Benchmarking of emergent editing capabilities across both generative and compositional editing tasks.
Fair and systematic comparison of models, both open-source and commercial, in scenarios reflective of practical content creation and manipulation challenges.

The nature of the benchmark ensures that improvements observed on EditVerseBench can be attributed to genuine advances in understanding and executing diverse editing instructions rather than overfitting to narrow, oversampled edit or resolution spaces.
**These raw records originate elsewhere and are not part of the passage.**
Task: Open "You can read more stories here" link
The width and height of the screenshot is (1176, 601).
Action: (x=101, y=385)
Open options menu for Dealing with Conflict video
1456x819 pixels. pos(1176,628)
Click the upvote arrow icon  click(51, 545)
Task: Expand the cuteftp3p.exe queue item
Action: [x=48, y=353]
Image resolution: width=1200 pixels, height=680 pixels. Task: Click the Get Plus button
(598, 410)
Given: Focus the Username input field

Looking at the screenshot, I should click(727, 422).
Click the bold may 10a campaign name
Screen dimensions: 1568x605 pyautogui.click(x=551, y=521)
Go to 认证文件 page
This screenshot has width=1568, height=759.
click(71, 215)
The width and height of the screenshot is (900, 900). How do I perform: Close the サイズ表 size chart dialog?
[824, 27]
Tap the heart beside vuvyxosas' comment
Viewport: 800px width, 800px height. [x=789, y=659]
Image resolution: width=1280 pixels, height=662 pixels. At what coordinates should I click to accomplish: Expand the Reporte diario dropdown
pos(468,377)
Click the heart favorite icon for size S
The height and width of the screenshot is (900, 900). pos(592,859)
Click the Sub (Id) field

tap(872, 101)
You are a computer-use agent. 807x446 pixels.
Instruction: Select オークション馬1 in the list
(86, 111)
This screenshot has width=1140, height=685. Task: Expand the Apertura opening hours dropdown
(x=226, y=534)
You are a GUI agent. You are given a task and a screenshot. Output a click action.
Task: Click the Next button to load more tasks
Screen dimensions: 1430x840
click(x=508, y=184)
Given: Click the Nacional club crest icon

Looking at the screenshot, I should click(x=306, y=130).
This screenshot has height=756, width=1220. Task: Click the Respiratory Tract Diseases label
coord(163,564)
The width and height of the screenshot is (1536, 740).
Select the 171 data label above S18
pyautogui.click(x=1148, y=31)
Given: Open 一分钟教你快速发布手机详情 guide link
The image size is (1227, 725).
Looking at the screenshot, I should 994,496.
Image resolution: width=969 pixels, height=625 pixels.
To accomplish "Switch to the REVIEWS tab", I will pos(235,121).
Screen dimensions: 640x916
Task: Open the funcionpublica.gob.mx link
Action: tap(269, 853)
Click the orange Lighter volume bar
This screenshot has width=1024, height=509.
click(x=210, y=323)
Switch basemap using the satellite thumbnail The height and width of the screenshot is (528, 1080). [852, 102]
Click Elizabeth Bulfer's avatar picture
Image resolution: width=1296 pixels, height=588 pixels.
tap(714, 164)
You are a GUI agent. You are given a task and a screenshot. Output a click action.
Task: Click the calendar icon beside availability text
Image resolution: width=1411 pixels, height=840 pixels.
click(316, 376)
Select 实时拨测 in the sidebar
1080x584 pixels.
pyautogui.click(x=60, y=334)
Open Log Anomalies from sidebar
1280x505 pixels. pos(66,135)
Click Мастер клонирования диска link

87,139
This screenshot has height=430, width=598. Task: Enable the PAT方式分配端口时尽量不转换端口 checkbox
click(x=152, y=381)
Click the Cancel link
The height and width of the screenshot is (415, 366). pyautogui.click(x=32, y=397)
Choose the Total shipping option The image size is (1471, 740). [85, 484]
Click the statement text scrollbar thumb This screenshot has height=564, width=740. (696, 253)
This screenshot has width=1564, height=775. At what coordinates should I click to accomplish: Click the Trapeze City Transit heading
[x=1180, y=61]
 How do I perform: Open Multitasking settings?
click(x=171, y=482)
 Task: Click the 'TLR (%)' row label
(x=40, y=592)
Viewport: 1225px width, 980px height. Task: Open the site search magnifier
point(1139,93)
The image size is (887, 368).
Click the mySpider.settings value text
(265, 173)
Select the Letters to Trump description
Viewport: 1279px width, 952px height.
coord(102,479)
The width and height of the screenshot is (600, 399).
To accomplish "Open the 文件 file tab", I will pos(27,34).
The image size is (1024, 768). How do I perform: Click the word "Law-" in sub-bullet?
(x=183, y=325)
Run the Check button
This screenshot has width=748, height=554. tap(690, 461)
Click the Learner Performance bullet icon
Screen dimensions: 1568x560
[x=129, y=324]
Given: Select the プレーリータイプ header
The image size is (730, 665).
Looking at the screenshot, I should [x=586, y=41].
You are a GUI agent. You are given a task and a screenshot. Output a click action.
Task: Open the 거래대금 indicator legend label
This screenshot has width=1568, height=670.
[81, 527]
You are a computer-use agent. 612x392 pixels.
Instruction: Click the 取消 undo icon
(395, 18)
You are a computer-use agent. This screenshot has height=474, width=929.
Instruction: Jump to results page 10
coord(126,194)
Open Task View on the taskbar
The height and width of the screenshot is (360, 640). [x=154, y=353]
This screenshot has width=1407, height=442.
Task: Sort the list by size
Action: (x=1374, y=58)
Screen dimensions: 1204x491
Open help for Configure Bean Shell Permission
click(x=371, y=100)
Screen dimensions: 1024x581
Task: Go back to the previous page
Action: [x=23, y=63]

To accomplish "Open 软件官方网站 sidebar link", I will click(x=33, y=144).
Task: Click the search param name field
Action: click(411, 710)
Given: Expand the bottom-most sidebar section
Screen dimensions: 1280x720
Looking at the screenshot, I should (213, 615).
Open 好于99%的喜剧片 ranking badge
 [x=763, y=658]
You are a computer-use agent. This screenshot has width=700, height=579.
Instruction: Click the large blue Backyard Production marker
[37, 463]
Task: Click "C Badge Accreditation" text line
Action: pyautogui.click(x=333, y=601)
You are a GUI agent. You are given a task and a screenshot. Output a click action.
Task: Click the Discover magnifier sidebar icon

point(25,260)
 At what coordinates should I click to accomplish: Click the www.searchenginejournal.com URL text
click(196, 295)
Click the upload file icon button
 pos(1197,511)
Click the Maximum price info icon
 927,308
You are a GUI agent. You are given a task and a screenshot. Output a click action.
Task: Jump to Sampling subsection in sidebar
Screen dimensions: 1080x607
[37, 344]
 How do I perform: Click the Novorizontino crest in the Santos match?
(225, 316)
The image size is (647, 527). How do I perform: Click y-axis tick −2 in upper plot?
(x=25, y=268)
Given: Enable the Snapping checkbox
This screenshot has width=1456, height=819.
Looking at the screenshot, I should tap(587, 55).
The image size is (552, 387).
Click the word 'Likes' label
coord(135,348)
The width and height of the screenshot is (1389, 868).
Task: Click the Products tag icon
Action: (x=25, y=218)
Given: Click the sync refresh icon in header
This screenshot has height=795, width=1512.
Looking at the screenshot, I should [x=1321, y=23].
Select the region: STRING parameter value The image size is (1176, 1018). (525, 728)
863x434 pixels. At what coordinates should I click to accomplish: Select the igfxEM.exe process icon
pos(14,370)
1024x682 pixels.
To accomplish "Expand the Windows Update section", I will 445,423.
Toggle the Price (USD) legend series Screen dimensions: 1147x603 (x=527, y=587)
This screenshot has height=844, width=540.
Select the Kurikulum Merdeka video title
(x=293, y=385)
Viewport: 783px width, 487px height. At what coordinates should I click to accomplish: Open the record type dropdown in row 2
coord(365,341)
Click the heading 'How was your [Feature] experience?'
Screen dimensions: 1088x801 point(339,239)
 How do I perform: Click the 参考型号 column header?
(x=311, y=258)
6. Practical Implications and Future Directions

By integrating real-world edit types, balanced resolution formats, and both objective and instruction-aligned evaluation metrics, EditVerseBench provides a reliable benchmark for:

Comparative benchmarking of instruction-guided video editing and generation models.
Training and validation in multi-format, multi-task video editing environments.
Research on transfer learning across image and video modalities using unified attention architectures.

Future expansions may plausibly include more granular edit types, higher-resolution or multi-aspect-ratio videos, progressive difficulty gradations, and integration with other multimodal benchmarks (such as VE-Bench (Sun et al., 21 Aug 2024) and VEU-Bench (Li et al., 24 Apr 2025)), thereby strengthening the ecosystem of unified generative model evaluation.

7. Context within the Ecosystem of Editing Benchmarks

EditVerseBench stands in contrast to earlier benchmarks such as EditBench (Wang et al., 2022), which target text-guided image inpainting, and emerging benchmarks like VE-Bench (Sun et al., 21 Aug 2024) and VEU-Bench (Li et al., 24 Apr 2025), which focus on subjective-aligned video editing quality and deep video editing understanding, respectively. EditVerseBench’s unique combination of instruction diversity, resolution coverage, and VLM-based, multifaceted automatic evaluation distinguishes it as a reference for instruction-based video editing evaluation, underpinning unified model architectures that can robustly handle a gamut of video and image generation/editing tasks.